The Dials' contention that evidence of the compensation Crawford paid the Fines in 2003 is relevant to prove "malice" seems inapposite. The fact that the Fines were paid any particular amount for their work does not indicate whether they were concerned with the truth of their statements. Because evidence of compensation does not illustrate any manifestation of "actual malice" as defined by Sullivan, the Dials' request has no connection to proving their defamation claim.
An alternative theory commonly asserted in a defamation case is that "wealth is relevant to the defendant's rank and influence in society which thereby affects the extent to which the defamatory words have injured the plaintiff." 1 Charles H. Gamble, McElroy's Alabama Evidence § 189.05(2)(d) (5th ed. 1996). In Ware v.
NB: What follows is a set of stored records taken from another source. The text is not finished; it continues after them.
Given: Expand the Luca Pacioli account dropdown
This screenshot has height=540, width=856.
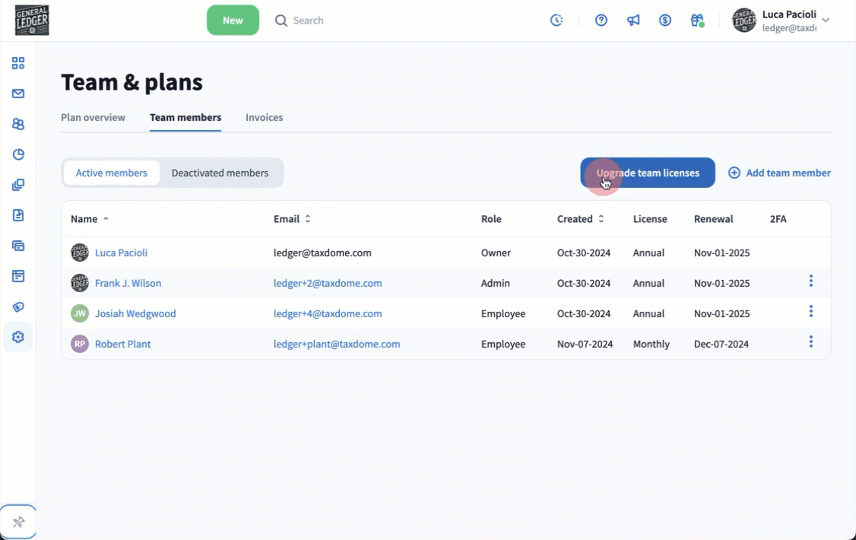Looking at the screenshot, I should (826, 21).
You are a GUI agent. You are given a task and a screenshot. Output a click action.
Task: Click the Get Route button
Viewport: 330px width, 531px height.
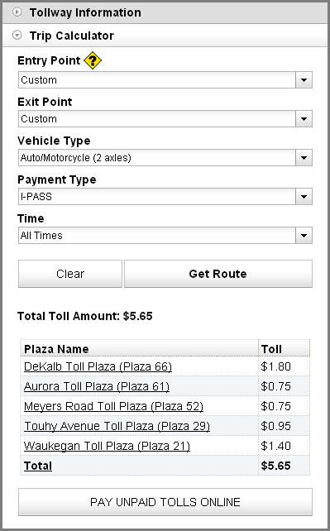(x=218, y=274)
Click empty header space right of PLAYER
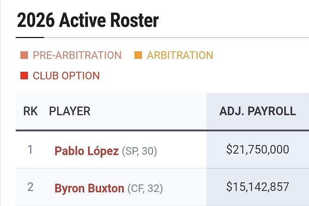The image size is (309, 206). (150, 111)
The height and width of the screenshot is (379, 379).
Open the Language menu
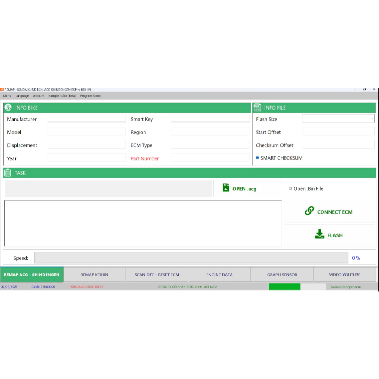click(22, 96)
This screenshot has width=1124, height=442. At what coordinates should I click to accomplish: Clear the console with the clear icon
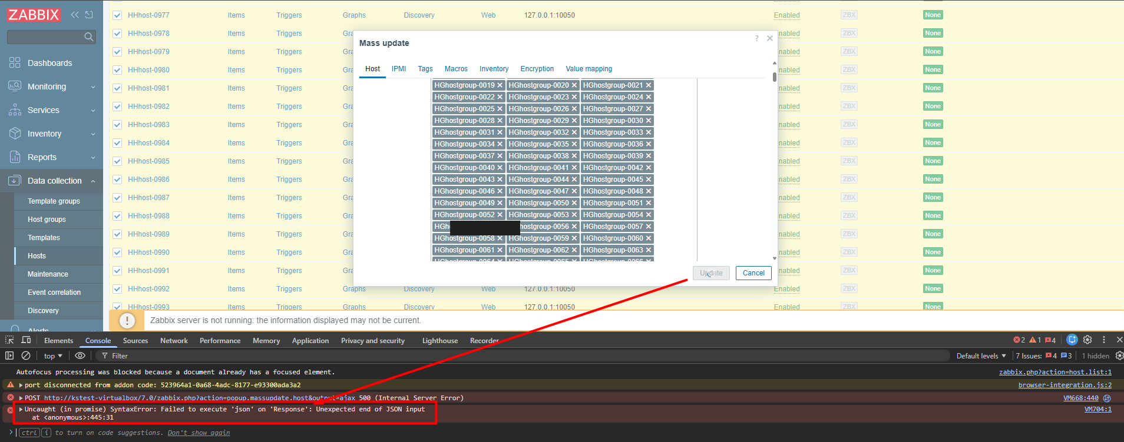point(26,355)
Cartledge, 24 Ala. 622 (1854), however, this Court rejected that theory, holding that the wealth or poverty of a defendant is "wholly irrelevant" to determining whether the defendant was sufficiently influential to affect the plaintiff's reputation. 24 Ala. at 627. As the Court explained:
"That wealth often forms one element in fixing a man's position and elevation in society, may be conceded to be very generally true; but that this alone confers high rank, and gives extensive personal and social influence, is disproved by our daily observation. Its possessors are often found among the most despised, and least influential among us. While, on the other hand, rank, influence, and power, are all combined in persons of very inconsiderable estate."
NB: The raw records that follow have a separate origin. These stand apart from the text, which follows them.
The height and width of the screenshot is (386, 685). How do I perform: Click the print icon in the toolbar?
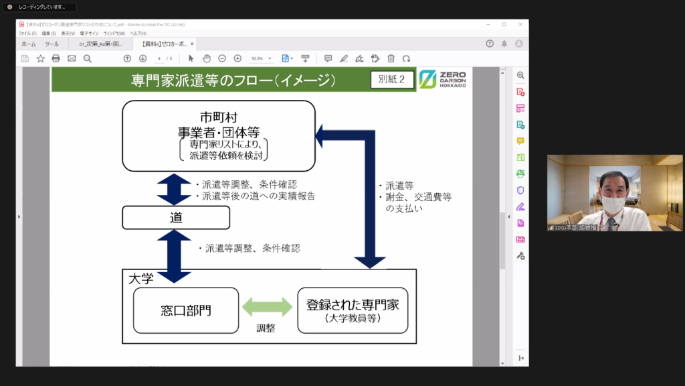coord(56,58)
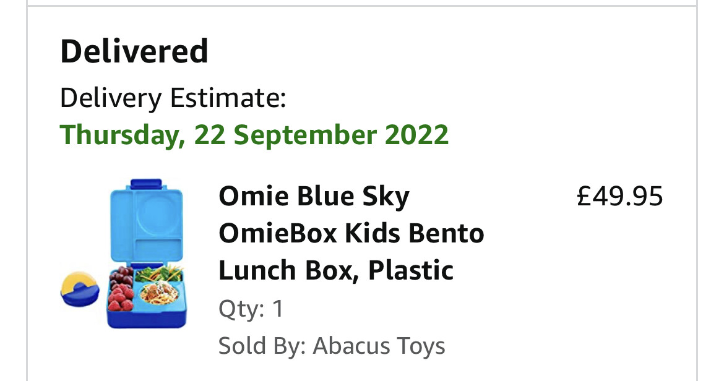Image resolution: width=724 pixels, height=381 pixels.
Task: Click the "Delivered" status heading
Action: click(134, 51)
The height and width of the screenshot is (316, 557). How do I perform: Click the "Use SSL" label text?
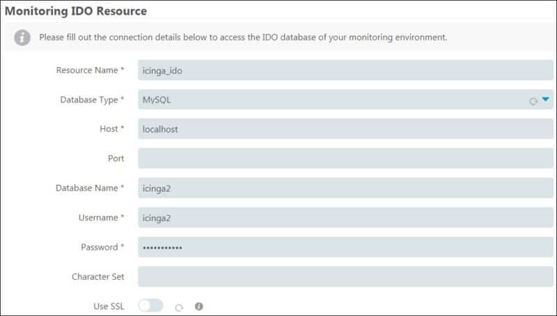pyautogui.click(x=108, y=306)
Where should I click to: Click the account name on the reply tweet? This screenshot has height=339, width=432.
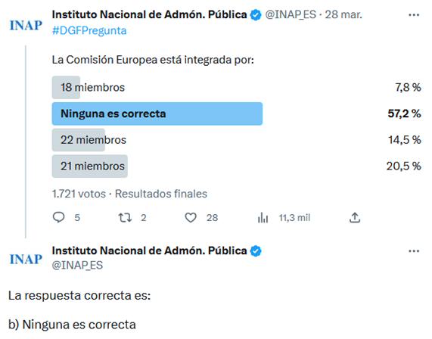(x=149, y=250)
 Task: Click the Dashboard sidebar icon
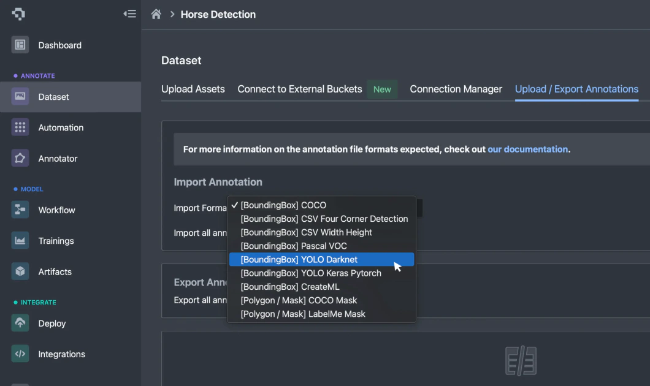pyautogui.click(x=20, y=45)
Ware, 24 Ala. at 626. This rule remains true today. Evidence of a party's "compensation" is equivalent to evidence of that party's "wealth." The rule established in Ware demonstrates that "wealth" plays a role, along with many other factors, in determining one's status and credibility. Were it a dominant or the sole factor in this determination, the Ware court would most likely have found wealth relevant. As we examine what role compensation plays, we note that compensation bears even less relation to one's status than does wealth. A person can be a highly compensated social pariah or a low-paid social exemplar. The public's perception of that person is connected less to the amount of the person's paycheck than to what he does with his life. Thus, under our rule that the wealth of a defendant is a defamation action is irrelevant, compensation must likewise be irrelevant.
We now must determine whether the request for the Fines' payroll records is not only irrelevant, but also "clearly constitutes harassment." This is an issue of first impression for this Court. Salary is a highly sensitive subject for most people. The subject of the salary of a public figure is no less sensitive simply because many other aspects of the lives of a public figure are open to public scrutiny. Consequently, we hold that one's salary information, where not a matter of public record and when "patently irrelevant," is such a personal and private matter that compelling its production would clearly constitute harassment. Because we find these requirements of the Ocwen analysis satisfied, we conclude that the trial court exceeded its discretion in denying entirely Crawford and the Fines' objection to the subpoena, the motion to quash or to modify the particular provision, and the motion for a protective order.
We grant the petition and issue the writ directing the trial court to quash the subpoena to the extent of the provision in question.
PETITION GRANTED; WRIT ISSUED.
NABERS, C.J., and HOUSTON, SEE, LYONS, BROWN, WOODALL, and STUART, JJ., concur.